A bid for the team to come back into the league could have been rejected on Friday, but the clubs opted to allow Toronto businessman Carlo LiVolsi four weeks to present more details.
Their absence means there will be no relegation from Super League this year.
Super League executive chairman Robert Elstone said: "From the outset, the Super League Board have said consistently that it will provide Toronto Wolfpack with every chance to present the best possible case for a place in the competition next season.
"That process has to be thorough, fair and equitable and today's decision is a further demonstration of our commitment to ensuring that.
"There were many areas of Wolfpack's submission to date that required greater clarity and our clubs felt it was important to hear from Mr LiVolsi himself before making an informed, objective decision on the club's future involvement.

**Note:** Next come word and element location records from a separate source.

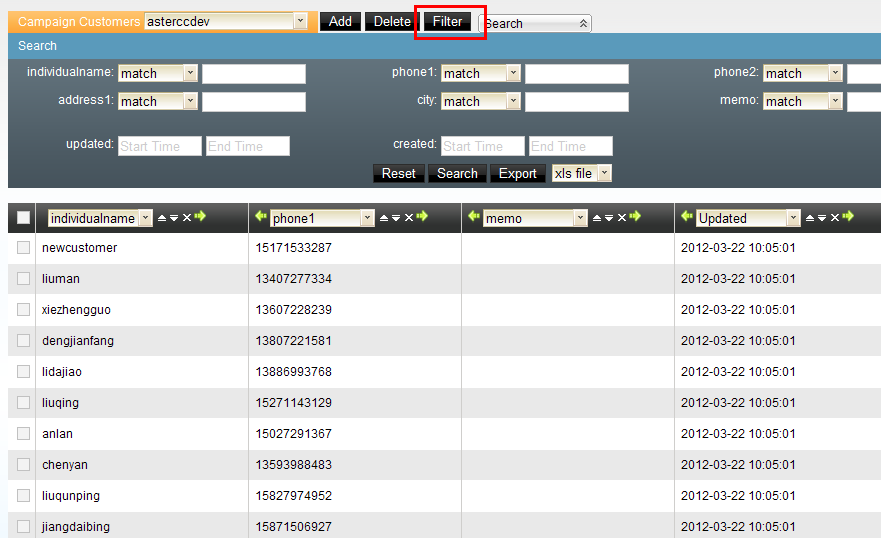Expand the city match type dropdown
Image resolution: width=881 pixels, height=538 pixels.
(x=513, y=101)
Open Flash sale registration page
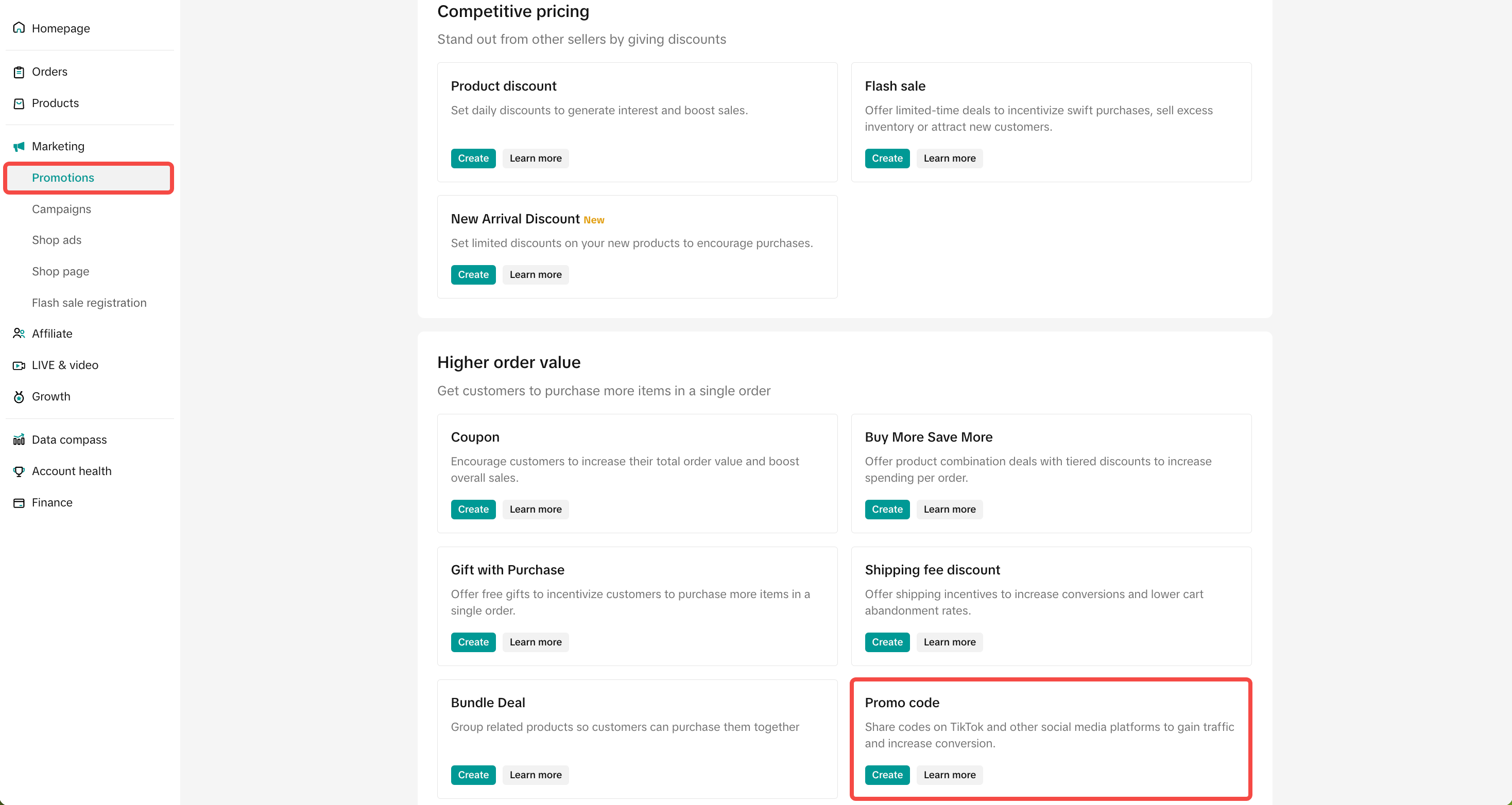1512x805 pixels. tap(89, 303)
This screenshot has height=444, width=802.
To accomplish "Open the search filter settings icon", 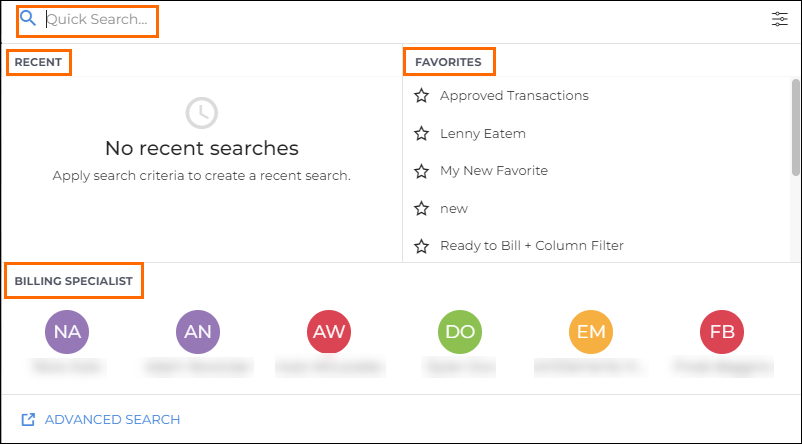I will coord(780,19).
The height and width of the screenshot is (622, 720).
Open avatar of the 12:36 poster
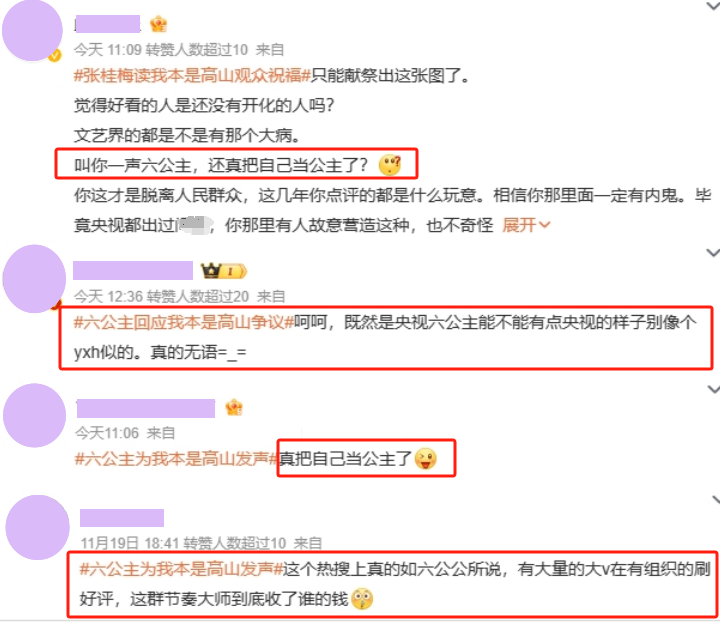pos(34,279)
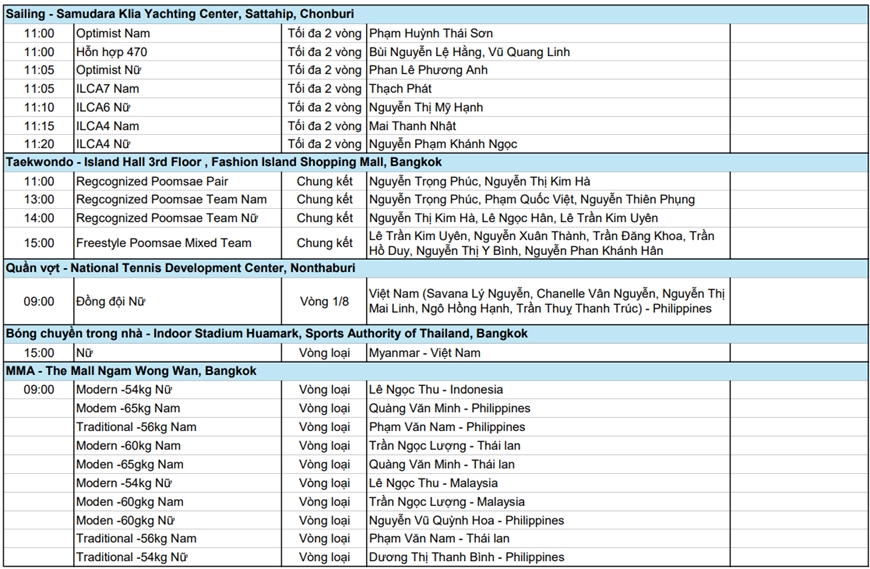Screen dimensions: 870x569
Task: Select athlete Phạm Huỳnh Thái Sơn
Action: coord(430,33)
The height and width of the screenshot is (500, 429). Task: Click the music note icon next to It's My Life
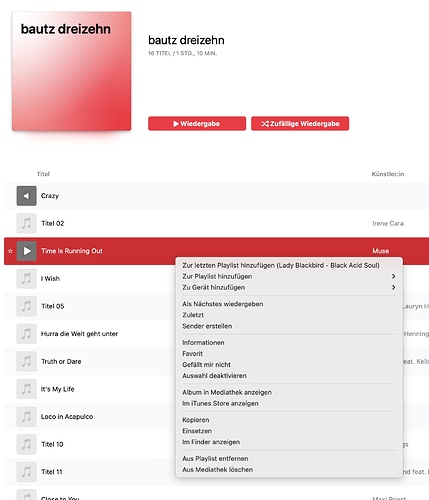coord(26,389)
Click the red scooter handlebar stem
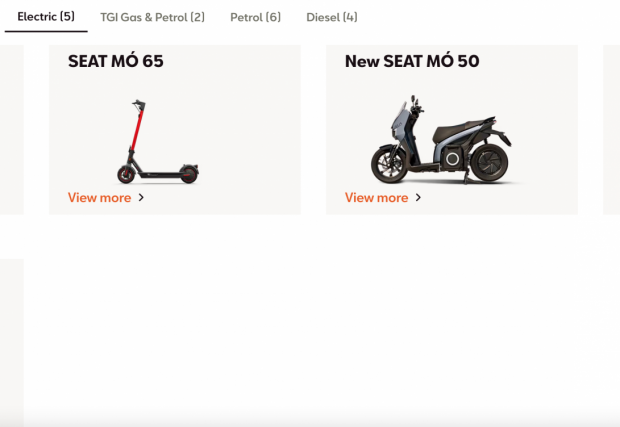The height and width of the screenshot is (427, 620). click(136, 128)
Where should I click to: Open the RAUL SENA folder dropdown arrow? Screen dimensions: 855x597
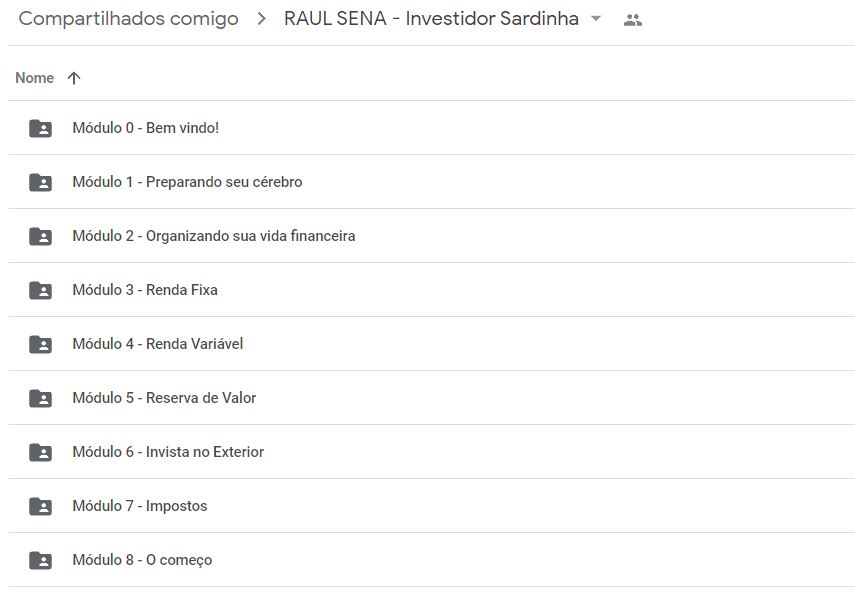(597, 19)

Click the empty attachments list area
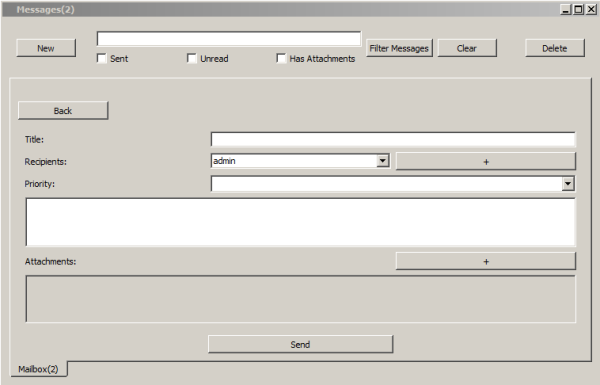tap(300, 299)
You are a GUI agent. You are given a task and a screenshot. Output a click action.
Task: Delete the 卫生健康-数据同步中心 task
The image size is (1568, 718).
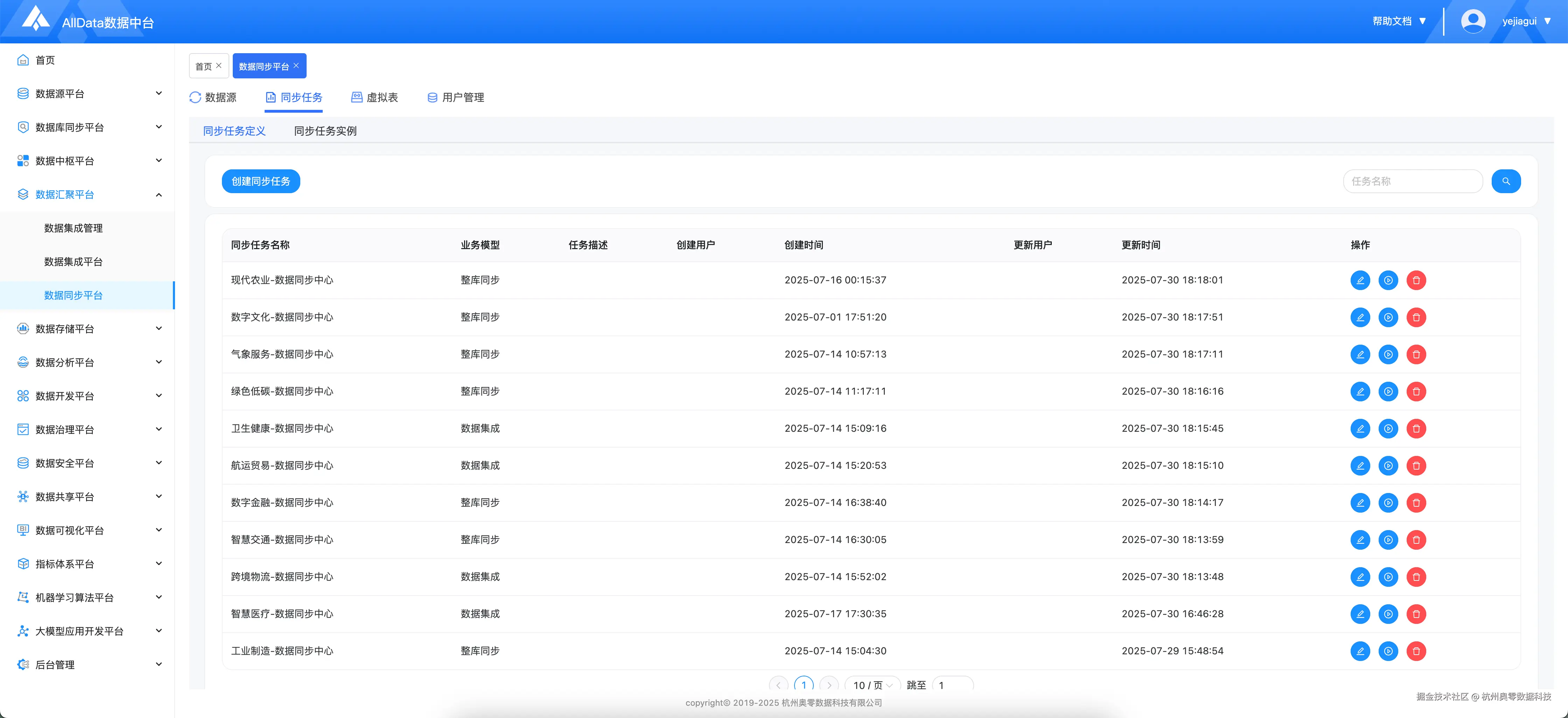click(x=1416, y=428)
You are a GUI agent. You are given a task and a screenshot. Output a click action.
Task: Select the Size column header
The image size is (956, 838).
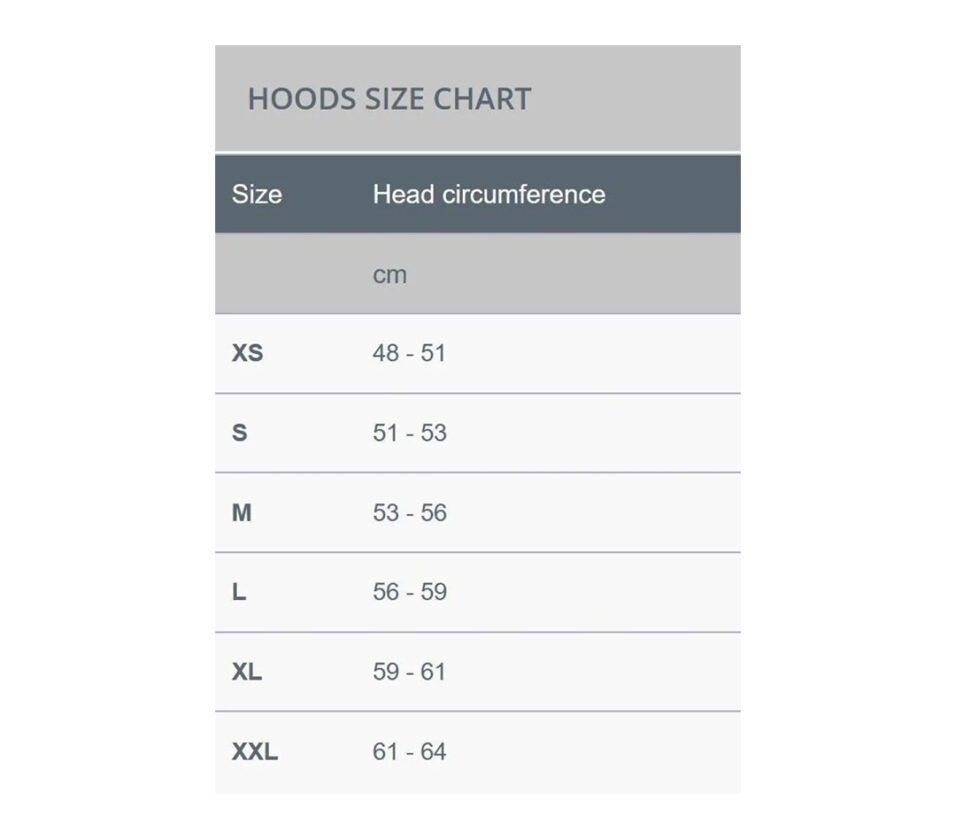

"They also believed it to be important that an objective re-assessment should be completed of the value and viability of the growth of rugby league into the North American market to help advise the board decision on Toronto."
Toronto had been playing in English rugby league's top flight for the first time after winning promotion from the Championship in just their third season.
But they were bottom of the table when the season was suspended in March, having lost all their opening six games.
'I'm sure they will be satisfied'
The Wolfpack said at the time of their withdrawal that they fully intend to field a team in the 2021 season.
Head coach Brian McDermott said earlier this month that he hoped "a brave and compassionate decision" could be made to allow the club back into the top flight.
Their application went before a virtual meeting of the Super League board, which largely comprises owners or chief executives of the other 11 clubs following the breakaway from the Rugby Football League in 2018.
Leeds chief executive Gary Hetherington, who is a supporter of the expansion into North America, said it was "sensible" to give Toronto more time to put their case.
"It gives both Toronto Wolfpack and the Super League and RFL executives time to work through things properly and it also gives some hope to those Toronto players and staff that they might get paid this year," said Hetherington.
Asked if the delay increases the chances of Toronto's re-admission, Hetherington added: "You would think so; I'm sure they will be satisfied with the decision."